Yagmur, Kevin - zwei Namen aus einer bedrückenden Reihe von Fällen, in denen Jugendämter zu spät und zu zögerlich eingegriffen haben.

Zu zögerlich, zu spät? Zu früh und zu forsch greifen Jugendämter und Familiengerichte ein, sagt das Bundesverfassungsgericht. Allein seit März hat das Gericht rund ein halbes Dutzend Entscheidungen kassiert, in denen Eltern auf Intervention des Jugendamts das Sorgerecht entzogen wurde - mal ging es um ein verhaltensauffälliges Kleinkind, mal um eine allzu symbiotisch mit der Mutter verbundene 15-Jährige. Nur bei akuter Gefahr für das Kindeswohl dürfen Gerichte den Eltern die Kinder wegnehmen.

Das Dilemma der Ämter

Die Jugendämter bewegen sich zwischen Scylla und Charybdis. Greifen sie zu schnell ein, verletzen sie das Elternrecht. Wolfgang Schwackenberg, Vorsitzender des Ausschusses Familienrecht beim Deutschen Anwaltverein, berichtet von einem Fall, in dem eine Mutter einen Anruf vom Amt bekam, sie müsse ihre Kinder heute nicht von der Kita abholen. Sie würden zu einer Pflegefamilie gebracht. Zwei Tage später revidierte das Amt seine Entscheidung. "Doch so etwas stürzt die Mutter in ein tiefes Loch", sagt der Anwalt.

Andererseits: Warten die Behörde zu lange, droht eine Katastrophe - und ihren Mitarbeitern womöglich eine Anklage wegen fahrlässiger Tötung.

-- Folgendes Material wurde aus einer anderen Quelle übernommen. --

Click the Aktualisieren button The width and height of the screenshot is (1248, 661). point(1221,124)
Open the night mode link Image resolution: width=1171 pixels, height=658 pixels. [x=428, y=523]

Doch den Jugendämtern den Schwarzen Peter zuzuschieben, wäre zu einfach, sagt Ludwig Salgo, über Jahre Vizepräsident des Deutschen Kinderschutzbundes. Der Fehler liegt aus seiner Sicht im System - einem System aus Überbelastung und Unterfinanzierung, aus fehlender Kontrolle und mangelhafter Ausbildung.